Summary judgement on count two was awarded to the FTC, because
the Individual Defendants do not even attempt to defend some of the categories of misrepresentations identified in the FTC’s motion.
The FTC contends these representations were, due to their falsity, likely to mislead consumers and material.
The Individual Defendants make no effort to argue otherwise and the Court agrees.
The court specifically called out Jay Noland’s representations of personal wealth.
The FTC has presented evidence that, although Noland made statements during presentations in 2018 and 2019 boasting of his
massive wealth (i.e., he is wealthy enough to give away millions of dollars each year, has been “financially free” since 2005, and is so wealthy that his children, grandchildren, and great-grandchildren will never have to work), Noland was actually living on credit cards during stretches of the alleged period of financial freedom, currently has a negative net worth, can’t remember when he ever had a positive net worth, owes hundreds of thousands of dollars in back taxes, and sustained significant financial losses from his previous MLM.

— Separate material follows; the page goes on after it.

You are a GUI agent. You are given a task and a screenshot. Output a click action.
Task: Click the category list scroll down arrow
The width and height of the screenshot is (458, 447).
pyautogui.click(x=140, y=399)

The Individual Defendants conspicuously fail to address this topic in their response brief.
Thus, on this record, the FTC has established that Noland made false representations about his personal wealth.
The court did find the FTC hadn’t cleared the summary judgment bar for “misrepresentations concerning the income potential associated with SBH”.

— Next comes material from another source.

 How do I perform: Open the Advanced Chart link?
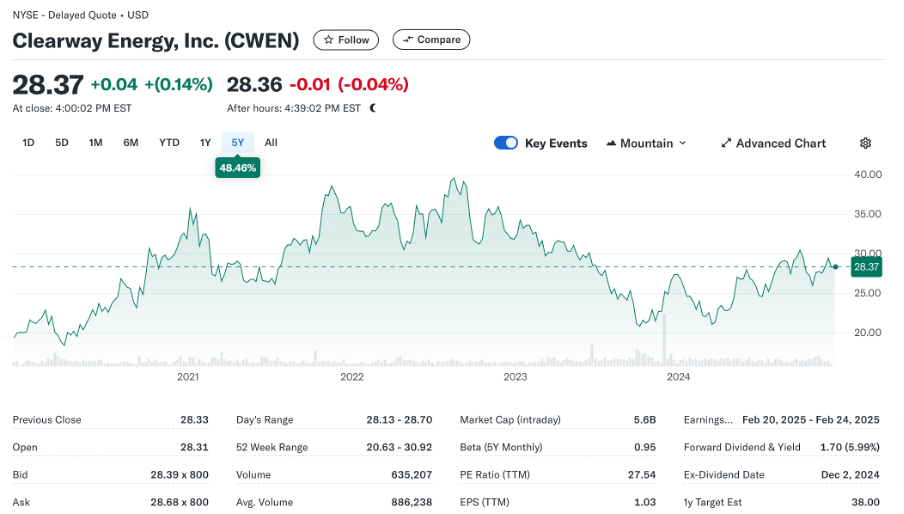tap(780, 143)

Once again though, because the VOZ Travel pyramid scheme was clear-cut, that tipped the balance in favor of the FTC.
Count three was awarded to the FTC, again due to lack of defense.

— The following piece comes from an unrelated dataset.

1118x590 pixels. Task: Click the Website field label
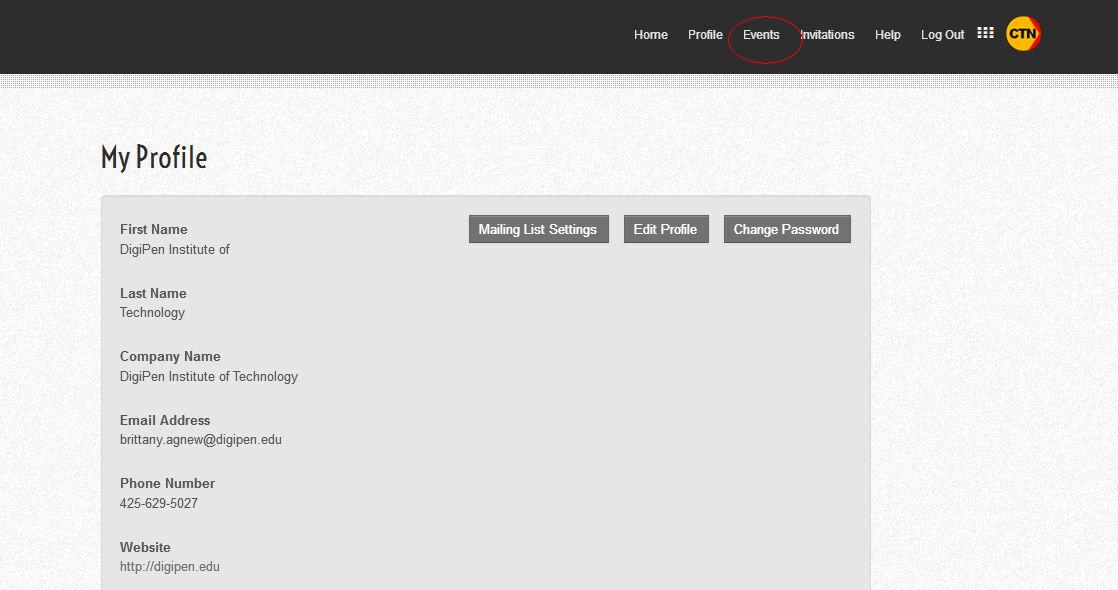pyautogui.click(x=145, y=547)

The FTC is entitled to summary judgment on Count Three.
As the FTC correctly notes, liability on this claim flows from the finding of liability on Count Two, and the Individual Defendants make no effort to address this claim in their response.
Owing to the Success by Health defendants admitting violations alleged in counts four, five and six, those too went to the FTC.
The FTC is entitled to summary judgment on Counts Four and Five.
As an initial matter, the Individual Defendants’ answer admits that Merchandise Rule violations occurred, objecting only to the assertion that such violations were “numerous.”
This admission, standing alone, compels the entry of summary judgment in the FTC’s favor on the issue of liability.
There is no genuine dispute of material fact as to Count Six—the Individual Defendants admit they violated the Cooling-Off Rule.
Ergo, on September 9th the court granted the FTC’s motion for summary judgment on liability.
As per the granted judgment, the individual defendants, namely owner Jay Noland, will be held accountable for Success by Health’s and VOZ Travel’s fraud.
The FTC argues that both the injunctive and monetary relief standards are satisfied because of the ample evidence of the Individual Defendants’ direct participation and central involvement in the unlawful acts, their status as corporate officers in the small, closely-held corporations, and the Individual Defendants’ admission that they had control over and knowledge of the acts and practices of the Corporate Defendants.
The Individual Defendants played a direct role in the unlawful acts.
The FTC has therefore carried its burden of production on the Individual Defendants’ individual liability.
And because the Individual Defendants wholly failed to respond to the FTC’s evidence or arguments on this point, it follows that the FTC is entitled to summary judgment.